2. Het besluit tot vaststelling van het plaatsingsplan is met ingang van 28 mei 2015 ter inzage gelegd. Bij brief van 23 juni 2015 heeft [appellant], mede namens een aantal bewoners van de Arnicalaan en Muurbloemweg, beroep ingesteld tegen dat besluit. De brief en de daarbij gevoegde bijlagen bevatten geen namen of adressen van bewoners namens wie het beroep mede is ingesteld. Bij brief van 21 juli 2015 is het beroep aangevuld en is een lijst ingezonden met daarop de namen en adressen van degenen namens wie [appellant] het beroep mede heeft ingesteld.

2.1. Ingevolge artikel 6:7 van de Algemene wet bestuursrecht (hierna: de Awb) bedraagt de termijn voor het indienen van een bezwaar- of beroepschrift zes weken.

Ingevolge artikel 6:8, vierde lid, vangt de termijn voor het indienen van een beroepschrift tegen een besluit dat, zoals in dit geval, is voorbereid met toepassing van afdeling 3.4 aan met ingang van de dag na die waarop het besluit overeenkomstig artikel 3:44, eerste lid, onder a, ter inzage is gelegd.

Ingevolge artikel 6:11 blijft ten aanzien van een na afloop van de termijn ingediend beroepschrift niet-ontvankelijkverklaring op grond daarvan achterwege indien redelijkerwijs niet kan worden geoordeeld dat de indiener in verzuim is geweest.

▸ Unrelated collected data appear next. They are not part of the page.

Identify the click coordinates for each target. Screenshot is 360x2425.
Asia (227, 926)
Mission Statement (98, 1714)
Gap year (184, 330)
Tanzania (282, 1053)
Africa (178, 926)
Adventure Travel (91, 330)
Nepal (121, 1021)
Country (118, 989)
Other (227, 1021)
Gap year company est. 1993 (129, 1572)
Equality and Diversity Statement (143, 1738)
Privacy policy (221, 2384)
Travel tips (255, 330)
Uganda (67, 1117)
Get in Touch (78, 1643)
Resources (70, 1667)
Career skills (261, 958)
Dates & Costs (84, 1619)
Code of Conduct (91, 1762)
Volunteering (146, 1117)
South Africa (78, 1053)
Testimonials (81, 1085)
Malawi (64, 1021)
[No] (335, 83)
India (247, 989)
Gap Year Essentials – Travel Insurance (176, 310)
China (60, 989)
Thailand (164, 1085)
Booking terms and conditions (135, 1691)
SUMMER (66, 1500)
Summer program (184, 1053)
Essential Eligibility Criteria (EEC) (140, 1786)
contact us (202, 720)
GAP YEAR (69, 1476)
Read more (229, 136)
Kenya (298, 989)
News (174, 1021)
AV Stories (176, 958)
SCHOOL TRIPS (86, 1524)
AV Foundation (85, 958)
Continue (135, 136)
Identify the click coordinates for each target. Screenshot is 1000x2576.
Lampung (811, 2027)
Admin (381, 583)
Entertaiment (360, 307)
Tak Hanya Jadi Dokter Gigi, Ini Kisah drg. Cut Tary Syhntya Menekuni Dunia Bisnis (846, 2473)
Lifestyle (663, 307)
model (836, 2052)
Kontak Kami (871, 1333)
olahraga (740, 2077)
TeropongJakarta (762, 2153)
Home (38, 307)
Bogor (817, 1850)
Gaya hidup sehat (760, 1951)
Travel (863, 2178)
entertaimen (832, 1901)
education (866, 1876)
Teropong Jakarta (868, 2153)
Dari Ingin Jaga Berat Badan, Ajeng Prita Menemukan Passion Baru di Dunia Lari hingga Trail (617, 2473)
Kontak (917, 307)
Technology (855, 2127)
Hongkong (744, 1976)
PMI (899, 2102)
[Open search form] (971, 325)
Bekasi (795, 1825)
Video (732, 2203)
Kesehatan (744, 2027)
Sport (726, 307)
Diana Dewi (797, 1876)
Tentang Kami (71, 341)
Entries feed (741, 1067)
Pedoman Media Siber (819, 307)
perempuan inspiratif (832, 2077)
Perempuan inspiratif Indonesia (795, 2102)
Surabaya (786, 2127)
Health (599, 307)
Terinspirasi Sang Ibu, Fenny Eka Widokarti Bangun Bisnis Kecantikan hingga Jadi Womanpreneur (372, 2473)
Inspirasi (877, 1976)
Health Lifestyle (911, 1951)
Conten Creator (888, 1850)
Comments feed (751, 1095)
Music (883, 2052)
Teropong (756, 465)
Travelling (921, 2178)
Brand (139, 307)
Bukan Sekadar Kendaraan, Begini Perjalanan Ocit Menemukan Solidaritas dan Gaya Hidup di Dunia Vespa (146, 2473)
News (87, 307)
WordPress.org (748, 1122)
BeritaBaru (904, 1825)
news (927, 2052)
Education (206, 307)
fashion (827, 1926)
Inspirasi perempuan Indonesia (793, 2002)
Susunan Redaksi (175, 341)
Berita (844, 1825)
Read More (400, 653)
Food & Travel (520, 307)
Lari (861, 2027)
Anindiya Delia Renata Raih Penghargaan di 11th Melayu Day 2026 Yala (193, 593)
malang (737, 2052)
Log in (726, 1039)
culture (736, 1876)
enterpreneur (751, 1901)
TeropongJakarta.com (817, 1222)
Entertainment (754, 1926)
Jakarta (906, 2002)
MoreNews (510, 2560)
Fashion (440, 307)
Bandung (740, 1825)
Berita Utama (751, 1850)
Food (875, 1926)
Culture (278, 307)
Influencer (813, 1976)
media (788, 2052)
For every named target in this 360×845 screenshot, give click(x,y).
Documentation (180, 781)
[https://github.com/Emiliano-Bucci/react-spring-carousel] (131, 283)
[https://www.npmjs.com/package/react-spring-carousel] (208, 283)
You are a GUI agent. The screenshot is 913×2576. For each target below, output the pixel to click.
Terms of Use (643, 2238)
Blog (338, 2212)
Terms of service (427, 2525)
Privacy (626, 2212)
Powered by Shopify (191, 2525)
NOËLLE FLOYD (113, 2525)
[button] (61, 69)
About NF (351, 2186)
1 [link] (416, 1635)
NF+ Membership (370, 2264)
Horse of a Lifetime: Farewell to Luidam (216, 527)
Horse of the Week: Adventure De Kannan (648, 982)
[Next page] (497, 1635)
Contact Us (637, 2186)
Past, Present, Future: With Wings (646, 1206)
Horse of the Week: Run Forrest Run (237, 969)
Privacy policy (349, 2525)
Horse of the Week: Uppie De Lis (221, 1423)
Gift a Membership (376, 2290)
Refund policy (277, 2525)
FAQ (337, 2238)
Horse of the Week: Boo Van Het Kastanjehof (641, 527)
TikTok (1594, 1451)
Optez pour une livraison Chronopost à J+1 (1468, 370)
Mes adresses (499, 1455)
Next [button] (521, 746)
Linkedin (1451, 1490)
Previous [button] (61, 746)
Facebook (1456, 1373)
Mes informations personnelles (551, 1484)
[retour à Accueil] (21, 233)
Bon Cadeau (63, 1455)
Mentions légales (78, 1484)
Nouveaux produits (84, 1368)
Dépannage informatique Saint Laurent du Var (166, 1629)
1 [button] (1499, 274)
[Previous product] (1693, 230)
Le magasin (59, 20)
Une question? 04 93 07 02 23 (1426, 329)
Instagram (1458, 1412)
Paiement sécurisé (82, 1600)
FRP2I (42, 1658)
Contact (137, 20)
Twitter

2.2. De in de artikelen 6:7 en 6:11 van de Awb neergelegde regeling van de beroepstermijn brengt met zich dat de identiteit van degene voor wie beroep wordt ingesteld, voor de afloop van de beroepstermijn kenbaar moet zijn. Indien beroep wordt ingesteld namens een persoon wiens identiteit tijdens de beroepstermijn niet kenbaar is, kan dit verzuim niet met toepassing van artikel 6:6 van de Awb worden hersteld.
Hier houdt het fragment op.